Di tengah tahapan Pemilihan Kepala Daerah 2020 ini, KASN bahkan telah melihat adanya mobilisasi ASN. Dari catatan KASN hingga 7 April, ada 119 rekomendasi dari Badan Pengawas Pemilu (Bawaslu) terkait pelanggaran netralitas ASN. Jenis pelanggaran, salah satunya, ASN ikut deklarasi calon kepala daerah.
”Kalau enggak diawasi KASN, ASN dan PPK bisa seenaknya,” ucap Agus.
Harus diperkuat
Guru Besar dan Dekan Fakultas Ilmu Administrasi Universitas Indonesia Eko Prasojo menilai, kehadiran KASN sangat krusial dalam proses pengangkatan jabatan seorang ASN. Oleh karena itu, menurut dia, penghapusan KASN malah justru akan memperburuk sistem merit yang selama ini sudah terbangun.
”Yang tidak suka dengan KASN karena mau mengangkat pejabat semaunya saja. KASN itu bertugas mengawasi pengangkatan jabatan sehingga profesionalitas ASN terjamin, tidak seenaknya saja. Pembubaran KASN akan memperburuk kualitas birokrasi,” ujar Eko.
Eko tidak sependapat kehadiran KASN malah memperumit alur birokrasi dalam pengawasan ASN. Malah, kehadiran KASN sangat membantu kerja Kemenpan RB.

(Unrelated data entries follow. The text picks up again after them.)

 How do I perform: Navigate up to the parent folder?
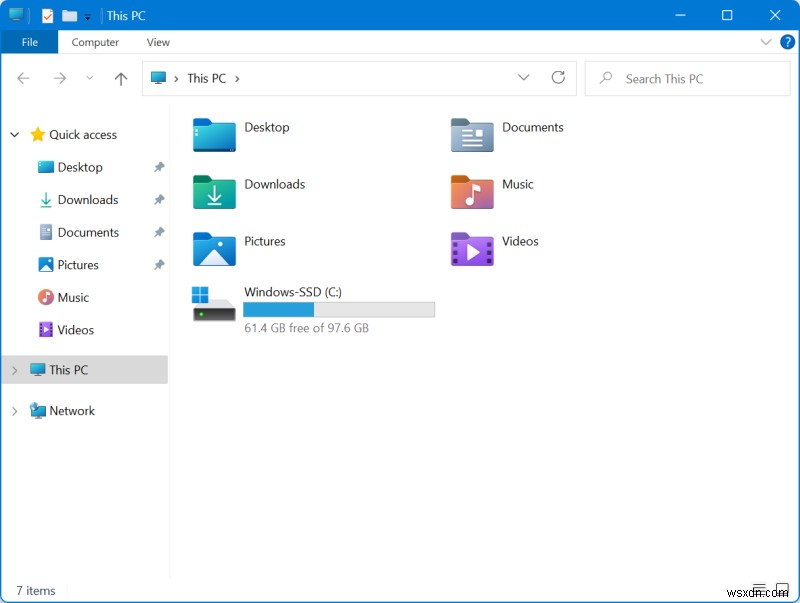tap(120, 78)
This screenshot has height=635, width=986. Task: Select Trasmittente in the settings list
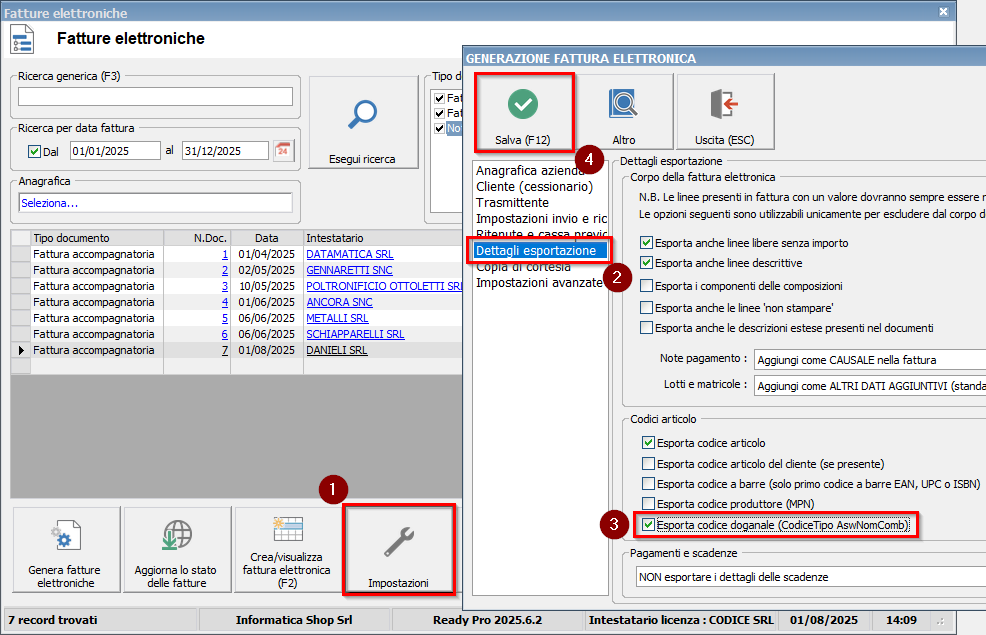512,203
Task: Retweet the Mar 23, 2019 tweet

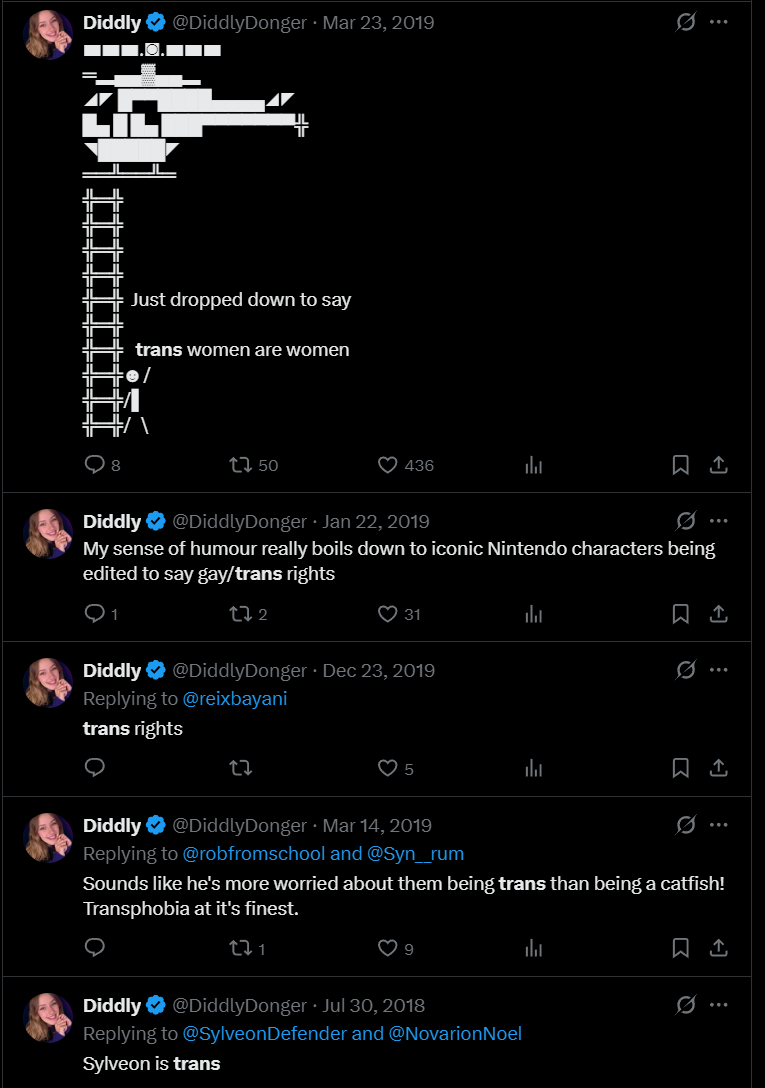Action: [x=241, y=465]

”Yang tidak suka dengan KASN karena mau mengangkat pejabat semaunya saja. KASN itu bertugas mengawasi pengangkatan jabatan sehingga profesionalitas ASN terjamin, tidak seenaknya saja. Pembubaran KASN akan memperburuk kualitas birokrasi"
”Kemenpan RB tidak mengawasi, tetapi membuat kebijakan. Menpan mengoordinasikan semua. Tidak ada masalah dengan Kemenpan RB. Bahkan, Kemenpan RB sangat terbantu,” ucapnya.
Eko menambahkan, apabila ada kekurangan dari kerja KASN, seharusnya kewenangannya diperkuat, bukan malah dibubarkan. Misalnya, KASN memiliki kewenangan pembatalan pengangkatan jabatan dan mengikat.
”Kalau ada yang tidak sempurna dalam implementasinya, ya, harus diperbaiki, bukan dibubarkan. Diperkuat saja kewenangannya,” kata Eko.